Author: Jonathan Zimmerman

Publisher: University of Chicago Press

Published: 2022-08-26

Total Pages: 354

ISBN-13: 0226820394

DOWNLOAD EBOOK

In this expanded edition of his 2002 book, Zimmerman surveys how battles over public education have become conflicts at the heart of American national identity. Critical Race Theory. The 1619 Project. Mask mandates. As the headlines remind us, American public education is still wracked by culture wars. But these conflicts have shifted sharply over the past two decades, from religious issues to national ones, marking larger changes in the ways that Americans imagine themselves. From the Scopes Trial over evolution in the 1920s through battles over school prayer in the '80s and '90s, the twentieth century's bitterest school battles were tied to questions of faith. By contrast, America forged truces over history instruction by adding new groups to a shared patriotic story of freedom and progress. Jonathan Zimmerman forecast as much in his 2002 book, Whose America? Twenty years later, though, Zimmerman has reconsidered: arguments over what American history is, what it means, and how it is taught have exploded with special force in recent years, whether over Confederate monuments, the naming of buildings and institutions, or the very definition of patriotism.
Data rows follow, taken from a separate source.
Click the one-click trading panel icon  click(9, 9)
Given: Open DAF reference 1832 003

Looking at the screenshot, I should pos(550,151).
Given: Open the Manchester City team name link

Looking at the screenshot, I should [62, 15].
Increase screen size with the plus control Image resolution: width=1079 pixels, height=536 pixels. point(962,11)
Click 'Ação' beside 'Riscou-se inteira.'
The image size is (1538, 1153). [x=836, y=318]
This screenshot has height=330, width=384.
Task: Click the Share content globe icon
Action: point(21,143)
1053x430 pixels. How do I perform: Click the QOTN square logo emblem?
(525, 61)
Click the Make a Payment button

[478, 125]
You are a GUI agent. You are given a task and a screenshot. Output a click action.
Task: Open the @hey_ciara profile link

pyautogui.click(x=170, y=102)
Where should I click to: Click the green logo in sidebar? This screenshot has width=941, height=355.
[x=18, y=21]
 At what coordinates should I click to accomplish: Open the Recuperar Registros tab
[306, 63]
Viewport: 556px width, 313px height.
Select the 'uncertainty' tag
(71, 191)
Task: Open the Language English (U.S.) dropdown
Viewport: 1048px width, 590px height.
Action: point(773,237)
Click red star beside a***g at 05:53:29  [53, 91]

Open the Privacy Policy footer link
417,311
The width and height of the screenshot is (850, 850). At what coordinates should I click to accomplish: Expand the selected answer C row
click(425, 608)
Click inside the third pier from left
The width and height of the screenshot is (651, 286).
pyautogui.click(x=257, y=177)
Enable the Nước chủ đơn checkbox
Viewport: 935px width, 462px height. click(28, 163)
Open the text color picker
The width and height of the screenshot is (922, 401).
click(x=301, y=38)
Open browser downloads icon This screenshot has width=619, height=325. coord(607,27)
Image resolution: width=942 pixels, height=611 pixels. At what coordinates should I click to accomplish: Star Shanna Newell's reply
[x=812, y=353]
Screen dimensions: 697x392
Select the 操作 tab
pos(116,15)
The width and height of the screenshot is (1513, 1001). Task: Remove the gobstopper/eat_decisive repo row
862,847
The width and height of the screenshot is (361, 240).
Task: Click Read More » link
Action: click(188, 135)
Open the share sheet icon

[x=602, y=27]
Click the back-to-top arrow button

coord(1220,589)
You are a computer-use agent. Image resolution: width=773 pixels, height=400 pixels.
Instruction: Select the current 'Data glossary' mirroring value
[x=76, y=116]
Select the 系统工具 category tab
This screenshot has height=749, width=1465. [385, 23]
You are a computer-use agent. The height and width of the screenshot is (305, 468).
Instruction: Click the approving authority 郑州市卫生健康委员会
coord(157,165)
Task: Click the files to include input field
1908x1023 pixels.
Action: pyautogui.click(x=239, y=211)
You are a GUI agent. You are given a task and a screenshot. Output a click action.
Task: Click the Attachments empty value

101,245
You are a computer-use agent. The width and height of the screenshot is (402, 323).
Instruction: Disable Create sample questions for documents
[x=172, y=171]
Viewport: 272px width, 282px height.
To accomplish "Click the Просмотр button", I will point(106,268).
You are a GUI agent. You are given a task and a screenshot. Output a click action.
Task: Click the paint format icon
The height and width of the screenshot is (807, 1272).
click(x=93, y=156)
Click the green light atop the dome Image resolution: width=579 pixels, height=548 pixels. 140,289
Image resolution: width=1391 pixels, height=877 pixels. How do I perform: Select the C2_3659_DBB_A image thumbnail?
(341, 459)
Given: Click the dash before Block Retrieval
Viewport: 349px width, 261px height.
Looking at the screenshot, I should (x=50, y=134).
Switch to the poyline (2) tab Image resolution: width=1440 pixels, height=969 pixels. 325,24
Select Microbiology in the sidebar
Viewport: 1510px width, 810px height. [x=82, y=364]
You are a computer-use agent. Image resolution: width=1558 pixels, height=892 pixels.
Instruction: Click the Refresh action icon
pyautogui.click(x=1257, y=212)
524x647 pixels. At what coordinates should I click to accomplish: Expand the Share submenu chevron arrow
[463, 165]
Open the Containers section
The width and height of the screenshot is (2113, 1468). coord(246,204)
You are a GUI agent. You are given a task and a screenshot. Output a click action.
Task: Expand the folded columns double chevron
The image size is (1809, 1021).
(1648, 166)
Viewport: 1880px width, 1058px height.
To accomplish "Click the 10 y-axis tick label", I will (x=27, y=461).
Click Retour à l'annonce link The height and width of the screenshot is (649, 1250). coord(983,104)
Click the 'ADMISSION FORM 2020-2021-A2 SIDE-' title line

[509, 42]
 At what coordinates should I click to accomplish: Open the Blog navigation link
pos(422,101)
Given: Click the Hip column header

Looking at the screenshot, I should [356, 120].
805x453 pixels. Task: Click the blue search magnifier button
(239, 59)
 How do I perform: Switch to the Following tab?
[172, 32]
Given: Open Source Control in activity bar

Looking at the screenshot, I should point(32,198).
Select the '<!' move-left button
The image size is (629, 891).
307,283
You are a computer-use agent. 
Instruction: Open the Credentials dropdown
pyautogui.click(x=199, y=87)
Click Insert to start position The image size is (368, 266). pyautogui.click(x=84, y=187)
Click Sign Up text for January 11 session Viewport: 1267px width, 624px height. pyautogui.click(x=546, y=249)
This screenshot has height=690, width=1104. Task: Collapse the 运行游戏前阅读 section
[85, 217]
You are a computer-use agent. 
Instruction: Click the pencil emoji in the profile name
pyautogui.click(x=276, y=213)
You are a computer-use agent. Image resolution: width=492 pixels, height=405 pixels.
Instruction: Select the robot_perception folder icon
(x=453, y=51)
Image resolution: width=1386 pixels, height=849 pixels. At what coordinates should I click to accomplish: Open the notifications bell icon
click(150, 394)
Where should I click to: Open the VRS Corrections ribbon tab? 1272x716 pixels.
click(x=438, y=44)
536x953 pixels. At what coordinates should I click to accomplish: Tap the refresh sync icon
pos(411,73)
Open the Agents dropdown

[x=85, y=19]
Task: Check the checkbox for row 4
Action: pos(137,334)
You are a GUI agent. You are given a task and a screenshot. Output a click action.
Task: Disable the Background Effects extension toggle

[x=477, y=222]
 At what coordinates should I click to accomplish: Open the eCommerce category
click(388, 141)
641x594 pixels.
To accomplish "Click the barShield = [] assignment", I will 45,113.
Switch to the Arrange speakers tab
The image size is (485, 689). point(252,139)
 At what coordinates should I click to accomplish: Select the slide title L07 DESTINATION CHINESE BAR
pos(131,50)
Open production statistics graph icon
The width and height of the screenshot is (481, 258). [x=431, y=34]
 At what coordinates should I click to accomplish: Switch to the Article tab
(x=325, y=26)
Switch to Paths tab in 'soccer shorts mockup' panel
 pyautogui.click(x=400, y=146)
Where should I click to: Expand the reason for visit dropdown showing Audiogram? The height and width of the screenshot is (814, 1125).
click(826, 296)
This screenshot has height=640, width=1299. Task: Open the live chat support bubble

In this substantially expanded new edition, Zimmerman meditates on the history of the culture wars in the classroom--and on what our inability to find common ground might mean for our future.


Ghosts of the Confederacy

Ghosts of the Confederacy

Author: Gaines M. Foster

Publisher: Oxford University Press

Published: 1987

Total Pages: 326

ISBN-13: 9780195054200

DOWNLOAD EBOOK

Through an examination of memoirs, personal papers, and postwar Confederate rituals, this book explores how white southerners interpreted the Civil War, accepted defeat, and readily embraced reunion and a New South. It reveals that while the Lost Cause was a central force in shaping late 19th-century southern culture, the legacy of defeat ultimately had little impact on southern behavior.